Arnaud Marty-Lavauzelle, vice-président d'Aidseti (fonds de collecte de
médicaments vers les pays du Sud), a été pendant dix ans président de Aides
en France.

Quel bilan faites-vous de ce sommet?

Nous avons assisté à la régression des principes même de la lutte contre le
sida. A nouveau, on se met à opposer prévention et soins. Une représentante
allemande a été jusqu'à dire que «c'est quand même mieux de prévenir». C'est
un retour en arrière inédit. A la création d'Onusida, en 1995, c'étaient les
mêmes discussions, les mêmes blocages.

En plus, on a surajouté à cela une rivalité déplacée entre sida,
tuberculose, paludisme. Agitant une pathologie contre l'autre et se servant
de l'impuissance dans la lutte contre l'une pour ne rien faire contre
l'autre.

Et puis, il y a cette impuissance institutionnelle qui devient
insupportable. Ce sont les mêmes qui n'ont rien fait depuis dix ans qui sont
dans les délégations internationales. Que peut-on attendre d'instances
internationales comme l'OMS, l'Unicef, qui ne donnent même pas l'accès aux
médicaments à leur personnel? Sans parler du clash avec les pays musulmans.

Quant aux messages politiques, seul Bernard Kouchner a tenu un discours
provocant, mettant ses collègues politiques en situation de responsabilité,
les accusant de non-assistance à personnes en danger.

L'impuissance actuelle n'est pas qu'une fatalité...

Les structures de santé internationales sont les seules qui n'ont de bilan
ni de comptes à rendre à personne.

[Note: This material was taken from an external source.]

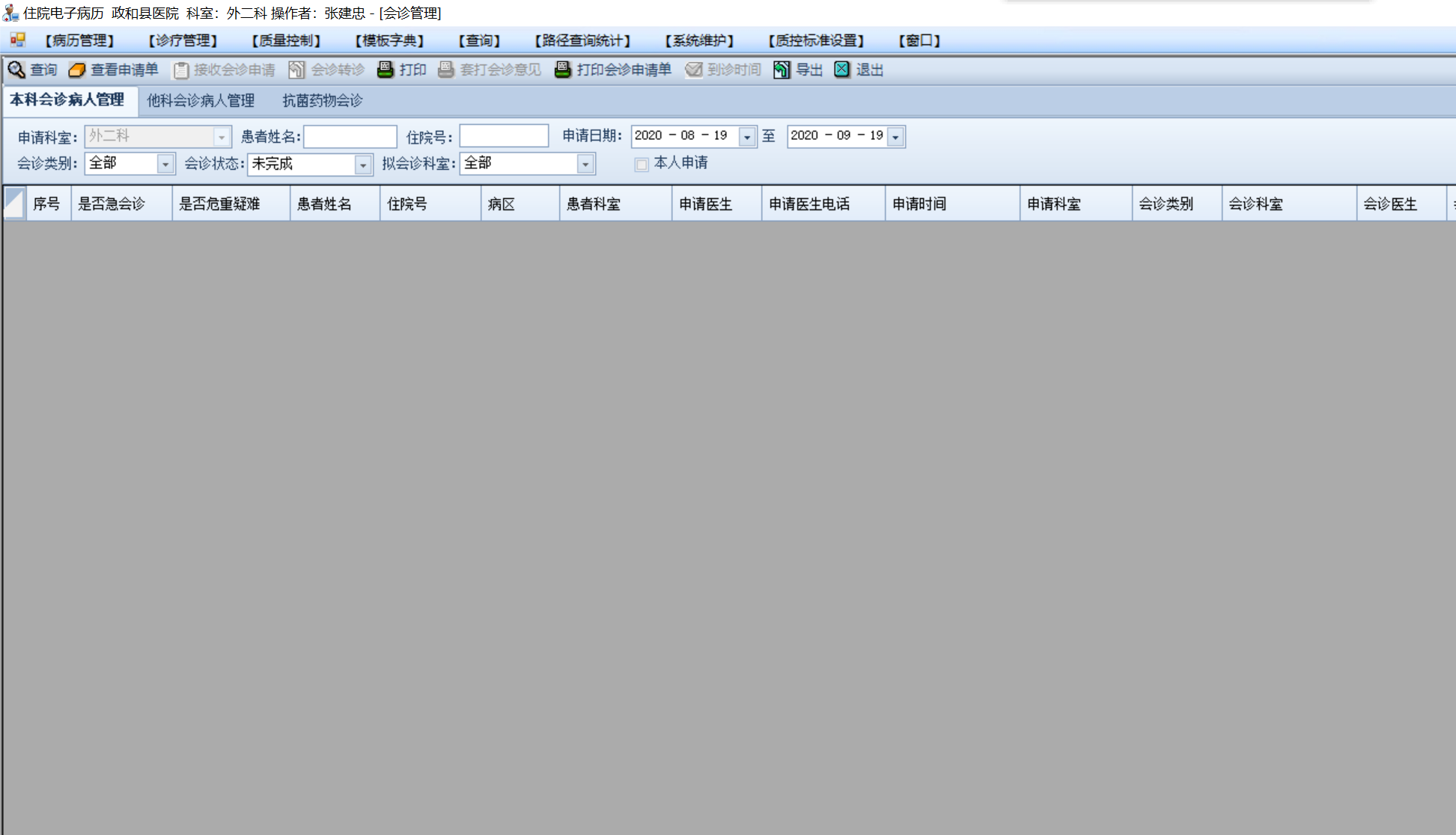Open 查看申请单 toolbar icon

(x=77, y=70)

A New York, on a senti que l'origine de
cette conférence a été la peur d'un certain nombre de responsables d'être
mis en cause pour leur inaction. Beaucoup d'entre eux jouent avant tout leur
continuité professionnelle ou leur réélection, comme Kofi Annan. Comme s'il
fallait donner l'impression de relancer une machine de façon virtuelle pour
montrer que l'on fait quelque chose. Cette impunité ne peut plus durer.

Et les industries pharmaceutiques?

Les labos ont fait le dos rond, se bornant à continuer leur chantage. Ils
coincent les gouvernements du Sud en leur proposant des médicaments qu'ils
ne peuvent pas payer. Nos seuls alliés, finalement, sont les communautés de
personnes touchées. Ce sont elles qui bougent sur le terrain en Afrique, ce
sont aussi les malades du Nord qui bougent vers ceux du Sud.